Plaintiff may wish to augment the administrative record by filing an Application for Judicial Notice to request the court to consider a Fully Favorable SSDI award under appropriate circumstances.
It is not uncommon for the defense to ignore in their argument that as of January 2017, the SSA no longer “gives deference to the opinion of the claimant's treating physician” (the “Treating Physician Rule”). See: 20 C.F.R. § 404.1520 … leaving defense counsel vulnerable to the observation that either defense counsel has not kept up with the law, or he/she deliberately misquoted it.
19.) Plaintiff's Vocational Consultant's Report
Although the general rule is that the administrative record “furnishes the primary basis for review,” Kearney v. Standard Ins. Co., 175 F.3d 1084, 1090 (9th Cir. 1999), additional “extrinsic” evidence may be allowed under certain circumstances to conduct an adequate de novo review. As noted, plaintiff may seek to augment the record with an SSDI award after the administrative record has been closed. Another circumstance is when the credibility of a physician's opinion is placed at issue, as when defense counsel calls plaintiff's treating physician “a hired gun.” Thomas v. Oregon Fruit Products Co., 228 F.3d 991, 997 (9th Cir. 2000). [See also: Jewell v. LINA, 508 F.3d 1303, 1309 (10th Cir. 2007)].
In a Seventh Circuit opinion, Dorris v. Unum Life Ins. Co. of America, 949 F.3d 297 (7th Cir, 2020), the court observed that because “the plaintiff is the one who is obligated to prove she is entitled to benefits, any gaps in the record cut against her claim” (Cheney v. Standard Ins. Co., 831 F.3d 445, 451 (7th Cir. 2016)), and she should be permitted to “patch these gaps before the court reaches final judgment.” The Dorris court acknowledged that her treating physician's disability opinion “could have carried Dorris's burden” of proving entitlement to benefits under the “any occupation” prong of her disability policy, the district court somewhat unexpectedly found that factually it did not, and the appellate court felt it had little choice but to reluctantly affirm on “clear-error review.”
A defense attack (“just a hired gun”) on the credibility of plaintiff's treating physician and his/her disability opinion, if believed, could give rise to a potential “gap” in the record that plaintiff should be permitted to patch before the Court reaches its final judgment.
One way to “patch” this potential gap in the record is for plaintiff to obtain a vocational consultative report and request the court to take judicial notice of it after the administrative record has been closed.

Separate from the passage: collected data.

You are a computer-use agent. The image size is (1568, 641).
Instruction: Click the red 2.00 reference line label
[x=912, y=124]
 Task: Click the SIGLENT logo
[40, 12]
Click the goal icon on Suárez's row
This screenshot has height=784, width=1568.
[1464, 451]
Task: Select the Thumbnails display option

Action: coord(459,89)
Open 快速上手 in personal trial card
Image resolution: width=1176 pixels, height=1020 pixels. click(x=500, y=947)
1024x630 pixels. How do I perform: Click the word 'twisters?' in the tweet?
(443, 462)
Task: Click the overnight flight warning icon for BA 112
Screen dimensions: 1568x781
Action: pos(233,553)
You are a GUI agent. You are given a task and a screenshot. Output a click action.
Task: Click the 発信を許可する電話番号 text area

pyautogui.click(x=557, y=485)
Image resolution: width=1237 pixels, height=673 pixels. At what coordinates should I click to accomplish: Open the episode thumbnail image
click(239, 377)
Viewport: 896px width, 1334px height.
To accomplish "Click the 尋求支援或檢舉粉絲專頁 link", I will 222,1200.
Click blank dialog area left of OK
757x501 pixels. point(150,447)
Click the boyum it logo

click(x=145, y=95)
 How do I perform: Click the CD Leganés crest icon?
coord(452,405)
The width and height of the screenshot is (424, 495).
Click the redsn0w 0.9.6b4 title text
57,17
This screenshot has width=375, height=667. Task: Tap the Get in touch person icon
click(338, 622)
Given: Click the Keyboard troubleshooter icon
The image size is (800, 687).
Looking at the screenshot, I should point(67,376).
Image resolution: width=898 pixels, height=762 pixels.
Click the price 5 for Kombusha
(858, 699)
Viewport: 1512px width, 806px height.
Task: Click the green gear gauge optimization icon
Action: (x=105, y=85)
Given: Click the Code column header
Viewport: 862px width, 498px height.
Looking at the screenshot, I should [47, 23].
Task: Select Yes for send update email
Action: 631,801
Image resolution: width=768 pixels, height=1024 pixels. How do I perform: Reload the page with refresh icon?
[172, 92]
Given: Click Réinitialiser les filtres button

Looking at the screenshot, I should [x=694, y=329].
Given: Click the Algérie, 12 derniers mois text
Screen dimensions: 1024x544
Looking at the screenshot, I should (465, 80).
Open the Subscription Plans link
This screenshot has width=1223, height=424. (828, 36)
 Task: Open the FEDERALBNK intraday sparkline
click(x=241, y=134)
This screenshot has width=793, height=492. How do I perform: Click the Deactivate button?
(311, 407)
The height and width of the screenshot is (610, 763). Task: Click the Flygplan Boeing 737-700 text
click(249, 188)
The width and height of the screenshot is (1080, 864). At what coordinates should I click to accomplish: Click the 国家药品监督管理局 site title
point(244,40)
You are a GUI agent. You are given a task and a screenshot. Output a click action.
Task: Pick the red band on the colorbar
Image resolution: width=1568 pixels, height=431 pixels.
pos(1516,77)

Of course, even better is to get a vocational report before the record is closed.
20.) Distorting the Facts
In their argument, defense counsel may try to distort the facts and mislead the court by artfully withholding essential details. This creates an impression of truth, but it is misleading. Defense counsel may recite a litany of true facts, but selectively omit other facts essential to knowing the “whole story.”
This tactic is sometimes employed to shift the focus away from an organic disorder to a mental/nervous disorder. Misrepresentation by half-truths and by omission is a subtle form of deception that must be identified and corrected when it occurs.
These are some of the more common defense strategies you may encounter. Being forewarned is being forearmed.